When I got together with my brother, visiting from Florida, I told him about the bad summer I’ve had, how hard it was when my father was positively delighted to learn that I didn’t have the money to drive down to Florida to visit my brother, stopping along the way to see friends and my Aunt Ellen in South Carolina. Nothing so much as a “well that’s too bad.” How when there’s a conflict between my father’s increasing dependency and my desire to have something resembling an adult life, he doesn’t even seem to be conscious that his gains are anything like a loss for me. Second childhood: he gets his way and that makes him happy. Case closed.

My brother said, “Look, he’s got nursing home insurance. You don’t need to be there if you don’t want to. You can get out.”

No I can’t. I can’t do that to him. I just can’t.

So that’s how complicated our relationship has become. So frought.

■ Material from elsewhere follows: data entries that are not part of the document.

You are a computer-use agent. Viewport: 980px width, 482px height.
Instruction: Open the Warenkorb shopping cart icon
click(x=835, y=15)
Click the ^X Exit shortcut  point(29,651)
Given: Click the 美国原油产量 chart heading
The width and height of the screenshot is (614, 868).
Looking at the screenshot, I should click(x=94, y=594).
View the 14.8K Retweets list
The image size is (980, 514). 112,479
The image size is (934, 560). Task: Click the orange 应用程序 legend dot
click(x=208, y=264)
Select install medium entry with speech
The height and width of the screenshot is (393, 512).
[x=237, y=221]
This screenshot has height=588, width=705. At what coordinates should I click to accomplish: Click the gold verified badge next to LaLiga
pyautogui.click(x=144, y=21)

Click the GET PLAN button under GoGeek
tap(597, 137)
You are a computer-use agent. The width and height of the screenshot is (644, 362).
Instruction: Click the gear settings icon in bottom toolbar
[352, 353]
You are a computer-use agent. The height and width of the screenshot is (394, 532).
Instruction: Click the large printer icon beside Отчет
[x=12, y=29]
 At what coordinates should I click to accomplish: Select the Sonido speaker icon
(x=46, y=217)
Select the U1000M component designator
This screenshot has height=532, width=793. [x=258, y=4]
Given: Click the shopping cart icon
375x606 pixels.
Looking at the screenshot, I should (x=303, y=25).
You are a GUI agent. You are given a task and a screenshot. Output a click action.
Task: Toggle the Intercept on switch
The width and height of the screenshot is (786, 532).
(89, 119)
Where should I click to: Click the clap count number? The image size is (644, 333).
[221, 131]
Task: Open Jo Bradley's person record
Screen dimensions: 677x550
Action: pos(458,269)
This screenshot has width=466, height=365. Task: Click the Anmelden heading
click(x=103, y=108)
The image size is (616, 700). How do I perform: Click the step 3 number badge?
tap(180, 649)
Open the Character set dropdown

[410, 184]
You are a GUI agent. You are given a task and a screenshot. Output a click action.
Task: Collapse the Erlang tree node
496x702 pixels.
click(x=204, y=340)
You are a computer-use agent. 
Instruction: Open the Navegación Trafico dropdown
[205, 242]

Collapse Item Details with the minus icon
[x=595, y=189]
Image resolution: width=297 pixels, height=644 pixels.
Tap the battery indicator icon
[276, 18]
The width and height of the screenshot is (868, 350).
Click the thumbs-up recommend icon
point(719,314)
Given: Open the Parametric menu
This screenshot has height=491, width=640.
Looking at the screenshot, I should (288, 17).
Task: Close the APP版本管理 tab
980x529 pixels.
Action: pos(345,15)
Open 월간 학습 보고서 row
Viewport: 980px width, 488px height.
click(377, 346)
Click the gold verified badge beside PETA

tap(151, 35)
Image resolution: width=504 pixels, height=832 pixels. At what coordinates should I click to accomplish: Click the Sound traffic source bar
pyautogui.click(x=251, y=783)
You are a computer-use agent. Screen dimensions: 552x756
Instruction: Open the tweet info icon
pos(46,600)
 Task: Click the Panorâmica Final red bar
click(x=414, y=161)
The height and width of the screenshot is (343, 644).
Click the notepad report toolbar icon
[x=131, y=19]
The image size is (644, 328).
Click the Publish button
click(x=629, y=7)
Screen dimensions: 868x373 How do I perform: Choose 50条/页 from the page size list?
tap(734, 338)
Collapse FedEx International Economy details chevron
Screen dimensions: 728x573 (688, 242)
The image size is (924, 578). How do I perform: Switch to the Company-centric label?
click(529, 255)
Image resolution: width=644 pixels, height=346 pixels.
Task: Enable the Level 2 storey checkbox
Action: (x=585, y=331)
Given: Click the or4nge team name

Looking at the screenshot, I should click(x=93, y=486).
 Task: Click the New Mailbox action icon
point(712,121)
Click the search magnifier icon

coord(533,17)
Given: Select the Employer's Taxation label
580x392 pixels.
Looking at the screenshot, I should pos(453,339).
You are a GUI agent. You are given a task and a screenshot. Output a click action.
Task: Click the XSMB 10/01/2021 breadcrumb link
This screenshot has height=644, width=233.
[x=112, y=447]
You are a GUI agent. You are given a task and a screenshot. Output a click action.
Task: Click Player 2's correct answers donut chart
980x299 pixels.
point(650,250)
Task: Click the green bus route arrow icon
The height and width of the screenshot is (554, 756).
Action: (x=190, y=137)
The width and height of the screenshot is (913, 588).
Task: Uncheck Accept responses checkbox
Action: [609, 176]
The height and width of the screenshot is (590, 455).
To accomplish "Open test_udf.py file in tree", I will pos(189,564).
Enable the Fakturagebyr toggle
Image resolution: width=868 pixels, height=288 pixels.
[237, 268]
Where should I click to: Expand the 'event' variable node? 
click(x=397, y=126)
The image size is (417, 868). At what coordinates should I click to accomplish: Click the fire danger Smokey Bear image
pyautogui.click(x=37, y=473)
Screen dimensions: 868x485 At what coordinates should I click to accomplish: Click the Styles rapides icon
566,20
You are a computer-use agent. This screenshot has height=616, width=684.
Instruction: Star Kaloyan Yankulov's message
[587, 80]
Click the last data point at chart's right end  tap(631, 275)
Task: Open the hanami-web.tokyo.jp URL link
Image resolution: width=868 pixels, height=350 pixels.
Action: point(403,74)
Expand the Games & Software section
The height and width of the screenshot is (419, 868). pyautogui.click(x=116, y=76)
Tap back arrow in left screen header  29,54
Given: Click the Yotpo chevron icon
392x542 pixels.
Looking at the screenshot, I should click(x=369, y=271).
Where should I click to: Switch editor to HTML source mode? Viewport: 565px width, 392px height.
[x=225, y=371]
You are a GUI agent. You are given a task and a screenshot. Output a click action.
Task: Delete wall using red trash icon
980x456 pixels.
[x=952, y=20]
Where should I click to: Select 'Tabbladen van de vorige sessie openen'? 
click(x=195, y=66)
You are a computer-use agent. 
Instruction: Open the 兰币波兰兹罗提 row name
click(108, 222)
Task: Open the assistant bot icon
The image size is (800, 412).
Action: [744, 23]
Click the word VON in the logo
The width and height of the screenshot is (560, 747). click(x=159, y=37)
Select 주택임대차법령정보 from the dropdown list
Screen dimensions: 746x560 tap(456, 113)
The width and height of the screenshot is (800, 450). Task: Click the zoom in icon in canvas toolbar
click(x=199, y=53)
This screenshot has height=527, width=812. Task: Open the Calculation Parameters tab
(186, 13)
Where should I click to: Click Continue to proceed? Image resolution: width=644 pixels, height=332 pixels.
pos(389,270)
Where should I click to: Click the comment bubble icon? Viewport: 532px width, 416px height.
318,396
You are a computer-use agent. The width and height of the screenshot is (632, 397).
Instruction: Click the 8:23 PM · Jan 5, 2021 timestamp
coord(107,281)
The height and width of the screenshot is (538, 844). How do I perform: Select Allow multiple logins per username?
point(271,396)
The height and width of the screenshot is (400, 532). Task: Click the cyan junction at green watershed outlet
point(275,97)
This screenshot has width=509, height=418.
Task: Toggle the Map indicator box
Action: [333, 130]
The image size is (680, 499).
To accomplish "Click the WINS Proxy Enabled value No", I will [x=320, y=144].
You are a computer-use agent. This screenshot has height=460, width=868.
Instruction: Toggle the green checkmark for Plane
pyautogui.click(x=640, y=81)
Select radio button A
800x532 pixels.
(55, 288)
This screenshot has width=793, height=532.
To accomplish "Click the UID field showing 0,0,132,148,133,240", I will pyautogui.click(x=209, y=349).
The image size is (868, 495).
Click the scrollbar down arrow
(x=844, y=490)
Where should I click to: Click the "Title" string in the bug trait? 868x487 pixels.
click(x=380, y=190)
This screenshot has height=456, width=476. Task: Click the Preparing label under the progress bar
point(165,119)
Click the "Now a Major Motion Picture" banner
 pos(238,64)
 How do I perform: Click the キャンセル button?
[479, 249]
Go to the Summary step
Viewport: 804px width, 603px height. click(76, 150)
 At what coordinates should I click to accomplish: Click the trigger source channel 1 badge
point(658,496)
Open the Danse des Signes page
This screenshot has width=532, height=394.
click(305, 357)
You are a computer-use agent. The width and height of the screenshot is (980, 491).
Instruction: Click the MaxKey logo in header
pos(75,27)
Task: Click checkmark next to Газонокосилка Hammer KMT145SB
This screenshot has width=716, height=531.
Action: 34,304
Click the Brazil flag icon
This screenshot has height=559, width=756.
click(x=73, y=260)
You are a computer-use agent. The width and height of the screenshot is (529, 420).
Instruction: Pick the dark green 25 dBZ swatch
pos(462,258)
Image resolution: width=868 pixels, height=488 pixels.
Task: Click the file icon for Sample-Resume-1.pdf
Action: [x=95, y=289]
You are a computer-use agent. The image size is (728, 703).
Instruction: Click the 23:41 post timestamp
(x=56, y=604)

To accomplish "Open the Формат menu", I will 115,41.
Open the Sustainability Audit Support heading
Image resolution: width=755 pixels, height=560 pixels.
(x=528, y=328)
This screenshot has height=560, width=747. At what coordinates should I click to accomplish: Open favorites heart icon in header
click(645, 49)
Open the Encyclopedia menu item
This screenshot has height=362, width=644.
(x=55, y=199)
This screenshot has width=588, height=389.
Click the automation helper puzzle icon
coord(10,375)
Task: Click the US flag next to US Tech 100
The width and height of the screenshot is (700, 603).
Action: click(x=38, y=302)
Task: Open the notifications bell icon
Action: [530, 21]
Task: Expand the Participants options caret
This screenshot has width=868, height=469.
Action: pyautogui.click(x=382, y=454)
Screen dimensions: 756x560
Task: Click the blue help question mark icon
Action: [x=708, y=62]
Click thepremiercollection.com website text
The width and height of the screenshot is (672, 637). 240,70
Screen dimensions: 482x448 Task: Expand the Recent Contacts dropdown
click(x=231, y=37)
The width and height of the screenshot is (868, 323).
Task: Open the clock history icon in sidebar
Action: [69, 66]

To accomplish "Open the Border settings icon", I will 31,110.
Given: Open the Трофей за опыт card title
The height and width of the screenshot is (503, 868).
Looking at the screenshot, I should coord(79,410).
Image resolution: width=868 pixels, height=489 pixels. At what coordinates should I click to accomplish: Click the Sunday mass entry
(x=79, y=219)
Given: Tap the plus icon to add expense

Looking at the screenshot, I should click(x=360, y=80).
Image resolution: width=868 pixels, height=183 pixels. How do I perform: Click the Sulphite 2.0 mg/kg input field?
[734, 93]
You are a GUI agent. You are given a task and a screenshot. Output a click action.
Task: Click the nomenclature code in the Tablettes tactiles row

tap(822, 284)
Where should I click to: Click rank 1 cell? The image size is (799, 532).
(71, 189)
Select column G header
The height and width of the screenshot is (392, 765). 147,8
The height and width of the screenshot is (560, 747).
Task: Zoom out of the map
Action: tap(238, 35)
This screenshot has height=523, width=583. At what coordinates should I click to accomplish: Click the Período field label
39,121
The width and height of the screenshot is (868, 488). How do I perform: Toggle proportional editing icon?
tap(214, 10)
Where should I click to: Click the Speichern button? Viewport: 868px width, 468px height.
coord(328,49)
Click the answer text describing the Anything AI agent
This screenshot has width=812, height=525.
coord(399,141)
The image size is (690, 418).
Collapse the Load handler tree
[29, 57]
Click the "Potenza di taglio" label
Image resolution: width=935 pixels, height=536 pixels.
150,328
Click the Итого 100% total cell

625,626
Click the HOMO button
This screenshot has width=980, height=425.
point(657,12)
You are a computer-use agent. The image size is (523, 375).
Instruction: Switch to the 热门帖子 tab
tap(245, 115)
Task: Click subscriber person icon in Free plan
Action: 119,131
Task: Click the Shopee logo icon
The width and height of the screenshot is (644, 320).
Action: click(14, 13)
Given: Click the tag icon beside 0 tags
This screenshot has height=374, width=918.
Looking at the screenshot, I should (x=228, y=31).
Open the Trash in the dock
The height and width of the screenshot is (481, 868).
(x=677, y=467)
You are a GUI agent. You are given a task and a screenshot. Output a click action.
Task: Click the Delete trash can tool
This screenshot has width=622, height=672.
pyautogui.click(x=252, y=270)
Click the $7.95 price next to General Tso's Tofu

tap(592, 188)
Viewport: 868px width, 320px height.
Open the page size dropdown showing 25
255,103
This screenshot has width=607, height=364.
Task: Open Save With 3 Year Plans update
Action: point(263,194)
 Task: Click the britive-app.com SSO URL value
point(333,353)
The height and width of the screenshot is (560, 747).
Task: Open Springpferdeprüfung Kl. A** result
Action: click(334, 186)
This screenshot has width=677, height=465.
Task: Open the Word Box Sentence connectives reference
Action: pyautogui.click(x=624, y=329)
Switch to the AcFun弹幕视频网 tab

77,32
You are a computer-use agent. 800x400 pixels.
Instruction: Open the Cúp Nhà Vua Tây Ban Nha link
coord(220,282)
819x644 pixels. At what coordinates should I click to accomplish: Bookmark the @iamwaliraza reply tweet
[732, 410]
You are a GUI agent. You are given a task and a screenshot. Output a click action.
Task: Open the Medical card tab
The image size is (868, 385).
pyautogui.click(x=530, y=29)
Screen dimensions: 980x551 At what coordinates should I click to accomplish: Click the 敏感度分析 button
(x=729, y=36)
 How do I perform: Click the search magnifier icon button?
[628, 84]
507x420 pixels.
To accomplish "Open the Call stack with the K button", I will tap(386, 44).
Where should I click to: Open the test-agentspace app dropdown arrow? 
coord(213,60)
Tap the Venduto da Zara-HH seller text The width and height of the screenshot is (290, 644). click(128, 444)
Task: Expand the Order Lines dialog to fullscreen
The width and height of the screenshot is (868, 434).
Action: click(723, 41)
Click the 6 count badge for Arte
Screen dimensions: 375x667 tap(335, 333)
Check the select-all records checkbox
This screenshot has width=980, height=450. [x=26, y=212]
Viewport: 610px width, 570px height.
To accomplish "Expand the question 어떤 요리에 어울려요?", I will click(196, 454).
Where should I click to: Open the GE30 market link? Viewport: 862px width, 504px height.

And yet, and yet, having watched my paycheck disappear within twenty-four hours after I put it in the bank, and leaving the bulk of my bills unpaid, and scrutinizing the Mega Jobs Section of the Philadelphia Inquirer and the Doylestown Intelligencer in vain (there’s totally nothing!), here I am making his bed. And taking such care with it. Smoothing out all the wrinkles in the fitted sheet and the top sheet, adding an extra blanket because the nights are getting cooler, arranging the two pillows my step-mother used in their place next to him, tucking everything in securely just like he likes it...

I’m soothed by this. By doing a good job for him. By making everything nice. Almost in inverse proportion to my frustration. Yesterday, I surprised him with one of his favorites, grilled cheese and tomato sandwiches for lunch, and last night for supper, I made a fish chowder he really enjoyed.

“It’s so good what you’re doing for your father.” How I hate to hear that. “You’re a good son.”

Just once, I’d love to relate my situation and have someone reply, “What kind of a parent would ask that kind of sacrifice from a child? A father should want his son to have a rich, full, and successful life. That’s wrong!”

And, of course, it certainly causes me to remember that there will be no one to care for me. Most of my close friends are older, my brother--my only living relative really--is fifteen years my senior. I’ll bury the lot of them. And I’ll roll around for weeks and weeks on end in my own filthy, soiled, stinking sheets, waiting, perhaps, for the home health aide to change them for me.

There. The bed is made. Beautiful, clean, fresh. You can bounce a quarter on it. Over the din of the Eagles game my father is watching in the next room, I hear the buzzer letting me know that the dryer is done. Time to fold his laundry.